In naturalistic dynamic tasks, different types of eye movements are chosen flexibly and integrated into ongoing behavior. The goal of this complex behavior is to maintain on the retinae images appropriate for the generation of accurately directed actions and stable perceptions in the face of the complex image transformations that are due to motion of objects, self-motion of the observer, and the movements of the eyes themselves. How this remarkable feat is accomplished in a great variety of everyday tasks humans are capable of, and what are the visual and other representations that support this rich repertoire of behaviors, is only beginning to be understood (Land, 2006; 2007; Tatler and Land 2011).

Studies of eye-movement in naturalistic tasks such as hand washing, sandwich making and car driving have revealed a common pattern: gaze is targeted to task-relevant objects and locations, with very high consistency within and even between subjects, with gaze leading action by about 1s. This tight temporal coupling cannot be dependent on stimulus saliency, but information about the identity of the ongoing and next task phase must be integrated in assessment of task relevance (cf.

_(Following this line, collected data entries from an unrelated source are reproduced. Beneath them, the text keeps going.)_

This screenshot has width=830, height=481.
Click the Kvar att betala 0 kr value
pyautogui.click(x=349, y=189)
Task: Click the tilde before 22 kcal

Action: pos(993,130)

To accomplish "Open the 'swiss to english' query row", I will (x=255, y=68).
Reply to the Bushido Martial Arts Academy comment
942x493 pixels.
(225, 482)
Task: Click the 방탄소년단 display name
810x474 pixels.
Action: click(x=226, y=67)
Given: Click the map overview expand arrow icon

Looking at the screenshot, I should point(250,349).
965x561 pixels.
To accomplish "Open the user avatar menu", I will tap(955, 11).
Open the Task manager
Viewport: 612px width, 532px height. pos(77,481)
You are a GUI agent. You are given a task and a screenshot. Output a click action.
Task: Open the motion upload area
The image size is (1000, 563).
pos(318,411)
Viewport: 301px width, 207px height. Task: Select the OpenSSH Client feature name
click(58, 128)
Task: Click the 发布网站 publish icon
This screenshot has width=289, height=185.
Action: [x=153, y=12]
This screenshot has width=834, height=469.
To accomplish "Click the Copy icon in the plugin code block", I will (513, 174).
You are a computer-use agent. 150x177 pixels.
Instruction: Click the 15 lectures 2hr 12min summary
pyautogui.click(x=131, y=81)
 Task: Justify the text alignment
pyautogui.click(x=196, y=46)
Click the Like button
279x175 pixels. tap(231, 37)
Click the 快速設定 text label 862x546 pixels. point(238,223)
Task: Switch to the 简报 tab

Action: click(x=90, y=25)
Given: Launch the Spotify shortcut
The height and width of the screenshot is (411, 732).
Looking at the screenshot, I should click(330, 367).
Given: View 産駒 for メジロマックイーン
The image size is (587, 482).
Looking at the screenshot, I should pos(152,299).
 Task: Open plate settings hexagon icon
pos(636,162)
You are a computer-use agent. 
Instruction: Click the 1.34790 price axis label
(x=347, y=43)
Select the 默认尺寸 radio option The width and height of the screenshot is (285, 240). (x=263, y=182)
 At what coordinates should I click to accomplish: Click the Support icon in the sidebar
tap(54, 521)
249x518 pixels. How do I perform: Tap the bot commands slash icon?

Tatler et al., 2011). In addition to these “just in time” (Ballard et al., 1995) or guiding fixations, occasional look-ahead fixations provide preview information about objects and locations relevant for future actions (Mennie et al., 2007).

This is also the case in driving. We “look where we are going”, with gaze leading steering action by 1s (Land, 1992; Land & Lee, 1994), and relevant objects or locations in the road scene fixated “just in time”, with occasional look-ahead fixations further up the road (Lehtonen et al., 2012a, b).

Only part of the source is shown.